Be careful with stem walls, make sure you provide plenty of ventilation and put down a vapor barrier. I built a cabin with 100% stem walls and I was shocked at the amount of moisture coming out of the ground. I went back and drilled many 2" dia vent holes. Without vent holes and vapor barrier, it could rot out your floor. Best foundation is a concrete slab. Screw the post-n-pier and stem wall..
I lived for 8 years in a 2-story cabin built somewhat similar, except it was on a hillside. This result in the downhill posts being almost 6' tall. I ultimately added plywood box beams between all of the posts. The box beams consisted of a 2x4 (flatwise) top & bottom, with a 2x4 nailer bolted to the posts, and faced these 2x4s with a full sheet of 3/4" plywood both sides. I used steel doors throughout and every time a door was slammed you could feel the entire cabin move. But I was living there alone (no electricity or running water) so I wasn't too concerned as this was intended to be temporary quarters while our home was to be constructed. Life events changed my plan and the home was never built and then some local juveniles decided it would be fun to torch my cabin. There it now sits as a half burned-out shell. In hindsight, the posts should have had a full-moment connection to the concrete piers (that only came up to ground level) and not just a single bolt into the concrete. Further, all 6 posts should have been tied to each other with the plywood box beams I described above. The only advantage to what I had constructed was that everything other than the doors, windows, skylights & roofing were scrounged materials.
That boxing in those posts would definitely have made a difference! I did something similar but just OSB face nailed to the posts and it made a big difference.
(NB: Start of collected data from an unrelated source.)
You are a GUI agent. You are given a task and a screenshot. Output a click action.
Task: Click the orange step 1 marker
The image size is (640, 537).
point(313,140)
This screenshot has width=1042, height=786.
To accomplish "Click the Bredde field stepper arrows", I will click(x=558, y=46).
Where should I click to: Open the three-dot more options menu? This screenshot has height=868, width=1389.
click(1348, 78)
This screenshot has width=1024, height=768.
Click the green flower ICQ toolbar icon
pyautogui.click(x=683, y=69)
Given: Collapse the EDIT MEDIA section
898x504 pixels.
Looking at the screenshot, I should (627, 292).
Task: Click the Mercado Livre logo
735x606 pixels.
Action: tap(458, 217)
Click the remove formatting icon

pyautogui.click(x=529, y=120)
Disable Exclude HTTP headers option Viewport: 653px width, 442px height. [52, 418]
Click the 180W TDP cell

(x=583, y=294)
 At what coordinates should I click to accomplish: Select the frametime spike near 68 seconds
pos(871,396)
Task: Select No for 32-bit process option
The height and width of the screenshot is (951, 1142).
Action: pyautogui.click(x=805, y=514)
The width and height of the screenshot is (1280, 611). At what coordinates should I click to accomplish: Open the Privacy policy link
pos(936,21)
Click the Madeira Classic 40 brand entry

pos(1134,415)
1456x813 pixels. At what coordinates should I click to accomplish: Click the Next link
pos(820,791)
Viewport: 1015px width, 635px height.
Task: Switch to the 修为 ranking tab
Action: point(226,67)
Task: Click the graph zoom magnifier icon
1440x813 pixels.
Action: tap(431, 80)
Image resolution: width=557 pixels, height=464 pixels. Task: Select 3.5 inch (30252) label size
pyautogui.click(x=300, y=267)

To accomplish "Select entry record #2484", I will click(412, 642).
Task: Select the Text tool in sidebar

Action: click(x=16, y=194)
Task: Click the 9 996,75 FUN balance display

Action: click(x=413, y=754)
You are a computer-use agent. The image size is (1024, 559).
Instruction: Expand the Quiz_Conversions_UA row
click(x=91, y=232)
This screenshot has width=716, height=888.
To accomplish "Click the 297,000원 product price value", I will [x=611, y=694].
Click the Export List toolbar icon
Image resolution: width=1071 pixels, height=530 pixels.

You could pack some hydraulic cement in and around the bolt you speak of so that the hydraulic cement is fully between the concrete pier block and the bottom of your galvanized 4x4 post bracket.
@TheOldJarhead Hydraulic cement or non-shrink grout. When I posted about Hydraulic cement I couldn't remember the name of the product I was thinking about. What I should have said using is non-shrink grout. Basically, if you don't know, non-shrink grout will not reduce in size after it hardens. So, if you were to provide form work from the top of your concrete pier block up to and around the saddle it should provide some extra stability. I would even go so far as to make a wider formwork around the pier block beginning at the base of the pier block, say an extra 3 to 4 inches wider on all sides of the pier block and bring this formwork up to and including the saddle and fill it with non-shrink grout. In addition, I would even dig down around all 4 sides of the saddle a few inches (doing this one at a time of course) and fill this trench up with packed sand and or cementitious gravel. This would provide a wider and more solid base for your non-shrink grout. If you do bring the non-shrink grout up around the saddle I would suggest coating your wood posts with some tar or other such waterproofing prior to finishing with the non-shrink grout near and around the saddle.Also after packing the sand/ gravel base then wet it down just prior to adding the non-shrink grout. It may even be advisable to do one pier at a time while supporting with temporary shoring any nearby structure, then remove the post and saddle, the pier block and then dig down to just below frost for a proper base and support for your re-installed pier block, saddle and post and the non-shrink grout technique described earlier.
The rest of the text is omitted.